→ Exercise aim: Set down word for word the part of the review of the poetry publishing guide from "Tell that to" to "volume of verse.".

→ Excerpt provided:
━━━━━━

Poet Power
The Complete Guide to
Getting Your Poetry Published

Thomas A. Williams
(Sentient)
"Complete?" Well, not exactly. Perhaps A Partial Guide to Getting Your Poetry Published would have been a more honest title.

Most of the facts are here: how to submit poems, where to submit them, how to publish your own, where to go for further information. But several major details are missing. For instance, Williams suggests that you might want to "set up a business" to publish your poetry.

    Don't forget that as a self-publisher, you are a businessperson. There will be significant financial benefits to you. Tax savings can be substantial.

Tell that to the IRS. In any five-year period, they will permit you to lose money for two years. The three others must show a profit. If not, you are probably in for a dreaded tax audit, which is scarcely worth, we would wager, your slim volume of verse.

━━━━━━

→ Stored data:
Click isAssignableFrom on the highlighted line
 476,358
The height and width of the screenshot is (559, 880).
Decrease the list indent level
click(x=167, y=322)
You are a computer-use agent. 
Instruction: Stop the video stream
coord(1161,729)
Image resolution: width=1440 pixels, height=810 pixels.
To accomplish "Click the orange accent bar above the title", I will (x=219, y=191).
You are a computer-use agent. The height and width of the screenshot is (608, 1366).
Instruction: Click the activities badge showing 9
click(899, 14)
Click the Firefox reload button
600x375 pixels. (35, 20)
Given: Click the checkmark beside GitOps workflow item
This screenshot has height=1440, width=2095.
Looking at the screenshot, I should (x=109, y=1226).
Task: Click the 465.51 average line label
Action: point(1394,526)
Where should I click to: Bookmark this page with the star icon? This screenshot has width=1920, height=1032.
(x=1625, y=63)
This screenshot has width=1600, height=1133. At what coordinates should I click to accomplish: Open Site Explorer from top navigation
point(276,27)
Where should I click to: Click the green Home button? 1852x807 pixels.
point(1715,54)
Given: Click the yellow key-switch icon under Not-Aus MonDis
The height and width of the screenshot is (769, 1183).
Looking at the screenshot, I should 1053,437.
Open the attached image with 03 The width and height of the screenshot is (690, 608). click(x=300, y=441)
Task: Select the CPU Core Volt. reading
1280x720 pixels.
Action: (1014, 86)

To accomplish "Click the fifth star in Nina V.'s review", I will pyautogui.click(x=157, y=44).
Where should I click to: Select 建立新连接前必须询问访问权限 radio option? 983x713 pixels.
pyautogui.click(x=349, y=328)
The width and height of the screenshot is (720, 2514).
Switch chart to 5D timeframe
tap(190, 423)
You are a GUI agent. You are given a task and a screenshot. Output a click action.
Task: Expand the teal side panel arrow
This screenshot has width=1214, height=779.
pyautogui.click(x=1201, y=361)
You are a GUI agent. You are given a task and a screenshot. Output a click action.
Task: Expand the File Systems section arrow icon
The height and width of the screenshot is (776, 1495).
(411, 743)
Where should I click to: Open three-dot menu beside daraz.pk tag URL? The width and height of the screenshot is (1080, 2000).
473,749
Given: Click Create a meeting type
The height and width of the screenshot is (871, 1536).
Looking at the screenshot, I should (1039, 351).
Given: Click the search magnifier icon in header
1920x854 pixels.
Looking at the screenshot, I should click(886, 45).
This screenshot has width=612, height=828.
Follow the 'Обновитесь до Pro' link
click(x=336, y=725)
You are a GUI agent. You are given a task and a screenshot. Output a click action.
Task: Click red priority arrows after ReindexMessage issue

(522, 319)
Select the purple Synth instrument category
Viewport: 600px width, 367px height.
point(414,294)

━━━━━━

→ Solution for this exercise:
Tell that to the IRS. In any five-year period, they will permit you to lose money for two years. The three others must show a profit. If not, you are probably in for a dreaded tax audit, which is scarcely worth, we would wager, your slim volume of verse.